Hosanna ou la Shéhérazade des pauvres
Jusqu’au 9 décembre, le Théâtre du Nouveau Monde accueille Hosanna ou la Shéhérazade des pauvres, une production réalisée conjointement avec le Théâtre du Trident joue au Théâtre du Nouveau monde jusqu’au 9 décembre.
Maxime Robin signe l’adaptation et la mise en scène de ce spectacle qui fusionne deux œuvres majeures de Michel Tremblay. Le rôle de Claude Lemieux, alias Hosanna, est porté par Luc Provost, entouré de trois interprètes — Vincent Roy, Sacha Lapointe et Oscar Vaillancourt — qui incarnent différentes étapes de sa vie.

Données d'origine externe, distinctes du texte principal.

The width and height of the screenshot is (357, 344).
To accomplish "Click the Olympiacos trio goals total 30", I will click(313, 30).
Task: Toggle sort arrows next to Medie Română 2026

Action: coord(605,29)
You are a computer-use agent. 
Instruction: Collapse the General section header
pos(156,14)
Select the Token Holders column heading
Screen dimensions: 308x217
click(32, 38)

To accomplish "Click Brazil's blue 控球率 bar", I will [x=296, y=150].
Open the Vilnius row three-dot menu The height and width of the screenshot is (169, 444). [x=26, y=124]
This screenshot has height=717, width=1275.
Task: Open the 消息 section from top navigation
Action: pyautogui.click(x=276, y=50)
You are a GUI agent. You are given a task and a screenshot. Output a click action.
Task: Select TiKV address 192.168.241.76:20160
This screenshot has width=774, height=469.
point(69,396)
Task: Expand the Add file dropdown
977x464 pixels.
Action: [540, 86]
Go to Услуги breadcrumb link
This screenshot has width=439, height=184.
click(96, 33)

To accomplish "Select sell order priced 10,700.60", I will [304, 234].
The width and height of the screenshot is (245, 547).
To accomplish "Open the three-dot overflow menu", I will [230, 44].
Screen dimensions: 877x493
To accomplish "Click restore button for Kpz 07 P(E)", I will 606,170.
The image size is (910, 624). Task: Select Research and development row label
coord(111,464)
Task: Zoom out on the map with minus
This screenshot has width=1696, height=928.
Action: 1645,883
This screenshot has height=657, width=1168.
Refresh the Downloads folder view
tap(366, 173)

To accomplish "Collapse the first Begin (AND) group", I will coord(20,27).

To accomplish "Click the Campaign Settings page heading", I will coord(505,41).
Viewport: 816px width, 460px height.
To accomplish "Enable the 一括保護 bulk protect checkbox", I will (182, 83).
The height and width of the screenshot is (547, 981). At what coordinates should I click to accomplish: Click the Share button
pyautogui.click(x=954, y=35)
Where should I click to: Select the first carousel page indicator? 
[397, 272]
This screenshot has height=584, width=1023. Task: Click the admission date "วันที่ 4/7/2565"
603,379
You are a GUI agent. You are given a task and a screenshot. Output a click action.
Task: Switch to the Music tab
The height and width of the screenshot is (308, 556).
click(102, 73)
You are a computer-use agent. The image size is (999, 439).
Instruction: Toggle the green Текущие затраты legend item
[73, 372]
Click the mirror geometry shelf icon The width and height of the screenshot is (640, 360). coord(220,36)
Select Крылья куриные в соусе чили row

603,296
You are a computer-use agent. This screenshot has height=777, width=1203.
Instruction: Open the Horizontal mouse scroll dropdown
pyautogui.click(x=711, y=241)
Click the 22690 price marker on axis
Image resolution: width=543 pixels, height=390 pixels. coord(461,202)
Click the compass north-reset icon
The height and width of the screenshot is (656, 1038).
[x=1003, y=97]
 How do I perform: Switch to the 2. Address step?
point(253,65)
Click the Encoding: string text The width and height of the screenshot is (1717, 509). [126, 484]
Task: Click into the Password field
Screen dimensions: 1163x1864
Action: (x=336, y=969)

Nous avons d’ailleurs discuté avec l’équipe pour mieux comprendre la démarche derrière cette création.
Le spectacle revisite d’abord l’histoire racontée dans Hosanna, où un jeune travesti des années 1970 vit une humiliation marquante après s’être présenté en Cléopâtre à une soirée. Cet épisode laisse sur lui une blessure durable. La Shéhérazade des pauvres, roman plus récent, reprend le même personnage à un âge avancé, alors qu’il revient sur son passé lors d’une entrevue.
La pièce combine ces deux temporalités et met en scène la discussion entre Claude et Yannick, un journaliste du magazine Fugues qui traverse des questionnements similaires. À travers leurs échanges, on plonge dans les souvenirs chaotiques de Claude, révélant à la fois ses blessures et les transformations sociales liées à l’identité de genre.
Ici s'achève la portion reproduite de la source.